Выбрать главу

Надпись исчезла, и на экране замелькали, чередуясь со стандартной табличкой «Delete», все содержащиеся в машине файлы.

— Нашу оперативную информацию трет, сволочь!.. — сказал Чухонцев и опять попробовал справиться с машиной.

Марина первой сообразила, что будет дальше. Рука ее рванулась к вилке компьютера, палец поддел крепежку. Но обесточить систему она все-таки не успела.

Экран вспыхнул. Монитор взорвался, как ей показалось, почти бесшумно. Марину оглушило. Накрыло звуковой волной. Отбросило назад. Она села на пол. По изрезанному лицу текла кровь. Но почему-то она чувствовала удовлетворение.

Ушло несколько минут, прежде чем она смогла подняться на ноги и осмотреться. Голова кружилась. Кабинет был полон гари и завален осколками. Бумаги и телефонные аппараты взрывной волной снесло со стола. Компьютер дымился. От моментальной высокой температуры пластиковые буквы на панели оплавились. Они походили на медленно застывающие черные озерца.

Чухонцев сидел в своем кресле как-то криво, одна рука почему-то закинута за голову, другая вцепилась в подлокотник. Голова запрокинута, и меж глаз торчал большой матовый осколок.

Марина отодрала руку Максима Афанасьевича от подлокотника и пощупала пульс. Пульса не было.

Лампочка над дверью еще горела, когда Марина Владиславовна тихо вышла из кабинета. Никто ничего не слышал, защита работала прекрасно. Это позволило ей уйти из здания незамеченной.

Глава третья

Сила чувств

1

Похороны Чухонцева состоялись в начале ноября, а в должности начальника отдела Марину Владиславовну утвердили через несколько дней после похорон. В наследство от Максима Афанасьевича Марине достались оба кабинета, один на Лубянке — пустой, огромный, со сверкающими паркетными полами и ревом кондиционеров, кабинет для официальных приемов, другой в Кирпичном — уютный рабочий кабинет, где почему-то после взрыва так и не сделали ремонт, и ей самой пришлось выковыривать из стен мелкие стеклянные осколки. Также она унаследовала от Чухонцева личных врагов, не получив практически никаких его личных связей. Неприязнь, существовавшая между отделами ФСК, после смерти Чухонцева не только не утихла, а, напротив, приняла более открытые формы.

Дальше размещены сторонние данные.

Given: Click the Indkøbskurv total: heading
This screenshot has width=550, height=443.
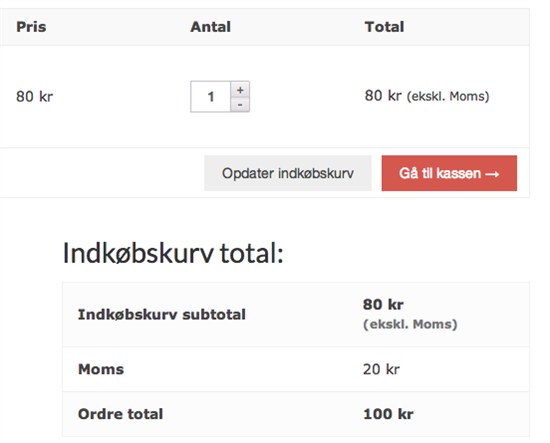Looking at the screenshot, I should [x=173, y=253].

Докладная записка Марины, посвященная странным обстоятельствам смерти Чухонцева, неясным образом, минуя инстанции, сразу ушла куда-то наверх, и одновременно с присвоением нового звания и вступлением в должность начальника отдела Марина Владиславовна получила первый выговор.

Рискуя оказаться под следствием, она изложила в докладной записке все факты. И не санкционированные прокуратурой следственные действия, и ограбление штаб-квартиры ФСК, и ликвидация бандита могли очень дорого ей обойтись. Реакция на докладную потрясла ее больше, чем последовавший за нею выговор.

Никакой вражды между отделами, оказывается, не было, как не было и убийства, как не было и никаких несанкционированных действий. В прилагаемой к делу выписке из технической экспертизы утверждалось, что монитор Супер ВГА не может быть взорван в результате программной ошибки. Причиной взрыва монитора мог стать только заводской дефект. А поскольку техническая комплектация отдела была проведена в обход комиссии по контролю, машина нелицензионная, южно-корейской сборки, подобный дефект вполне вероятен.

Марина разозлилась. Как опытный оперативник, она привыкла идти до конца. Но руки оказались связаны. С одной стороны, Жуков, на людях разыгрывающий роль старшего товарища, а на самом деле внимательно отслеживающий и нейтрализующий все ее действия. С его связями это было совсем не трудно. С другой стороны, практически утерянная информация Чухонцева. Максим Афанасьевич всю работу держал в компьютере, и после взрыва машины из поврежденного «винчестера» ничего вытащить не удалось. Правда, существовал еще и личный компьютер Чухонцева, ноут-бук, «пентиум», но там информация была так закодирована, что требовалось время, чтобы ее вытащить, а времени, как всегда, не хватало.

На похоронах Максима Афанасьевича ярко светило солнце, выдался ясный, сухой, совершенно не осенний день. Тогда она надела темные очки и с той минуты будто и не снимала их. Интерес к жизни, страсть к своей работе, обычно переполняющие ее, куда-то делись, осталась только злость. Она не хотела копаться в себе, но причина апатии была настолько ясна, настолько эта причина лежала на поверхности, что никак тут себя уже не обманешь. Марина не могла пережить смерти веселого бандита. Как профессионал, выполняющий задание, она не чувствовала никаких угрызений совести. Просто она иногда ловила себя на том, что хочет услышать знакомый голос, веселую французскую шутку. Повернуться и заглянуть в озорные блестящие глаза Коши.